Directions for this task.
Output the line that contains "You are a computer-use" together with each line after it, through the final line of the listing below, word for word; omit pictures.

Listed entries.
- Opening Delimiter -
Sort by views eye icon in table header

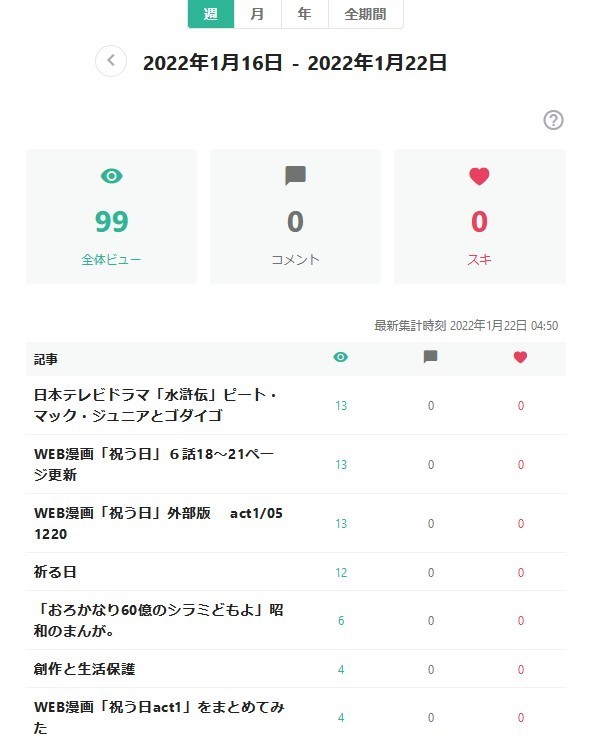pos(340,357)
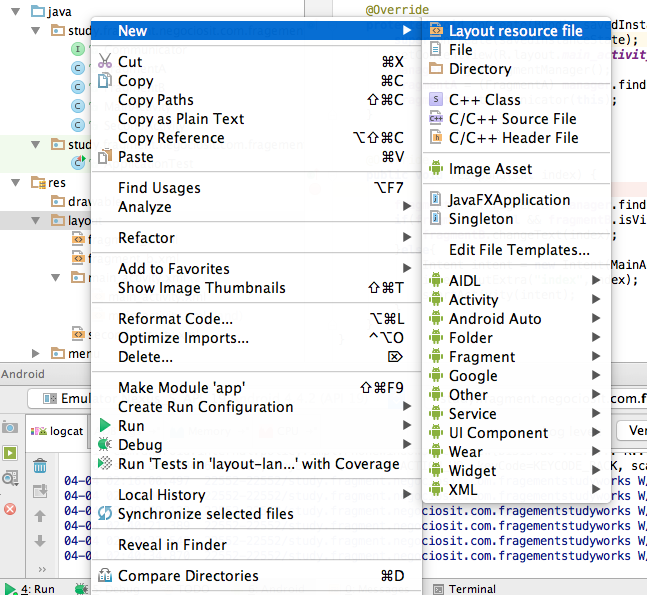Click the up arrow icon in logcat toolbar

pos(41,517)
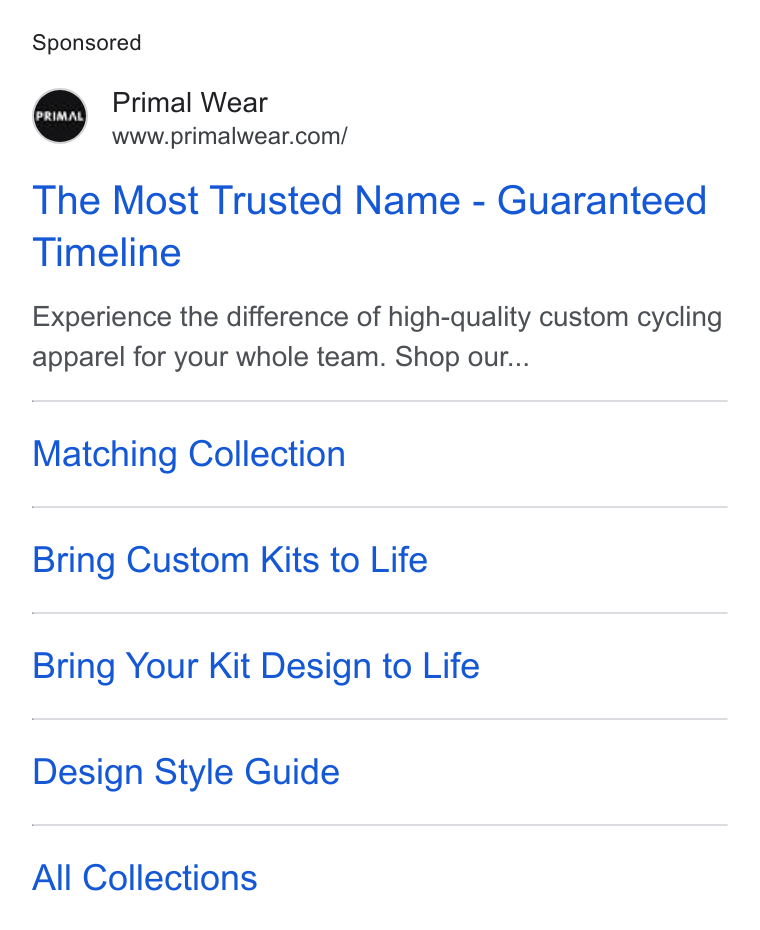Image resolution: width=760 pixels, height=930 pixels.
Task: Open the Primal Wear advertiser name
Action: (190, 103)
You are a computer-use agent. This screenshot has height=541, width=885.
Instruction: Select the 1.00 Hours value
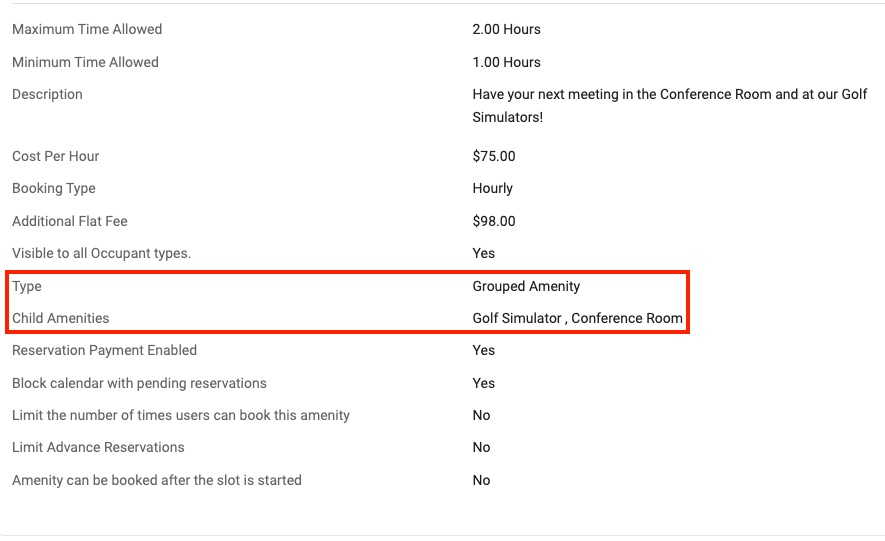click(x=506, y=62)
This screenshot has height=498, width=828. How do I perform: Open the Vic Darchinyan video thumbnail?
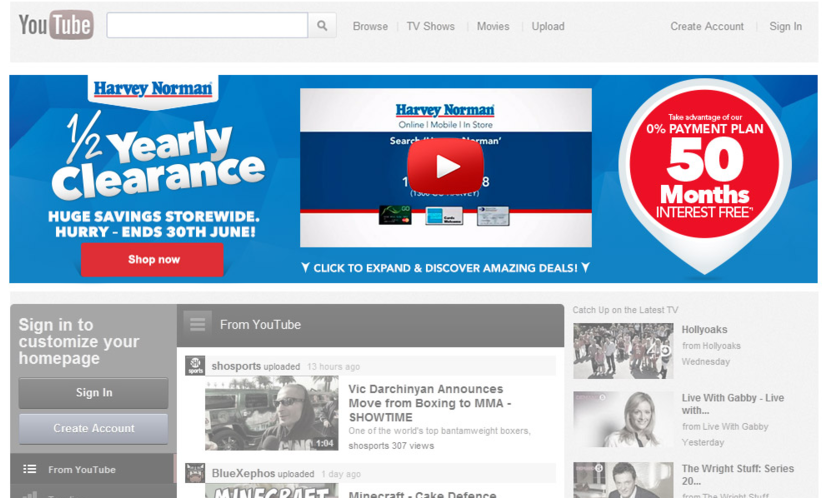click(x=272, y=414)
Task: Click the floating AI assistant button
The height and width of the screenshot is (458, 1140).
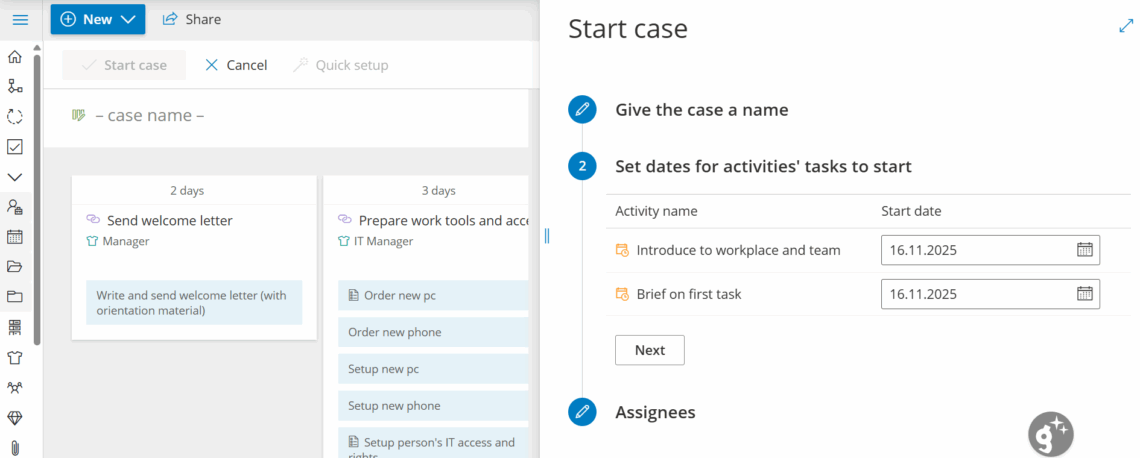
- Closing Delimiter -
Exercise response.
You are a computer-use agent. This screenshot has height=541, width=885.
Instruction: Select the 1.00 Hours value
click(x=506, y=62)
This screenshot has height=498, width=828. How do I perform: Open the Vic Darchinyan video thumbnail?
click(x=272, y=414)
Task: Click the floating AI assistant button
The height and width of the screenshot is (458, 1140).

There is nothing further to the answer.